This morning I received a lovely letter by email from Hanne, which I reproduce here:

Dear Kelly

Thank you for your message and the interest in my design. I will try and help you. I have never received any questions about  this sample before.

I have scanned one of my small colour samples, which shows some of the pattern, and I have added the instruction for these  rows. The pattern is so easy to work once you get started and you will spot any “faults”/mistakes right away. Only make sure you mark the “side seams” and center back  when you place the pattern on the actual  garment.

I do not have a garment here at home, the many examples are out in the shops for display.

You are welcome to write to me again on this address

Best Regards

Hanne Falkenberg

Included with the letter was a close-up photo of the stitch pattern knitted up, and clear and detailed instructions for knitting a swatch!  This was exactly what I needed!  Not only that, but Hanne had reversed the colour of the yarns for the knitted swatch photo so that I could clearly see the patterning of the background colour.

I love the knitting community!  Thank you to Hanne, who not only makes beautiful designs but also makes me happy to be a knitter.

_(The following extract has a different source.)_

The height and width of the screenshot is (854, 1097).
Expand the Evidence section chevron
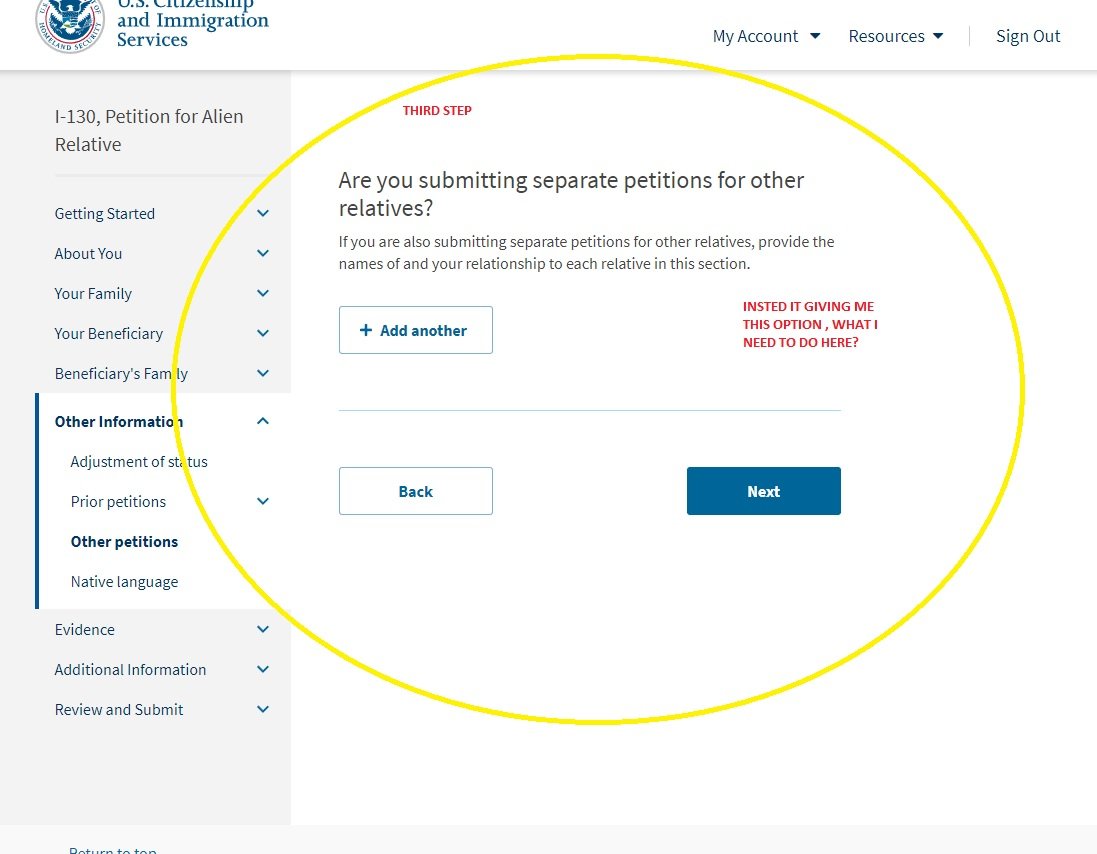pyautogui.click(x=263, y=629)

Knitting treats from Copenhagen

I was teaching on the weekend and so was unable to make my way up to Edinburgh for the Edinburgh Yarn Festival. I admit to having felt rather sorry for myself. For the entire time I was doing the MBA I was unable to make any yarn shows. I planned to remedy that once I finished, but then I took a job (teaching on the very same MBA programme) which meant a lot of working weekends. The universe (or at least the people who schedule yarn shows and MBA classes) seems to be conspiring against me, as they are mostly scheduled concurrently. Oh well. I am not so desolate as I have a Danish consolation prize or two (perhaps three).

A few weeks ago I was in Copenhagen with my friend, Erun (and with Sarah and Sara). One of my top priorities was to make it to Somerfuglen, a knitting shop that I had long wanted to visit.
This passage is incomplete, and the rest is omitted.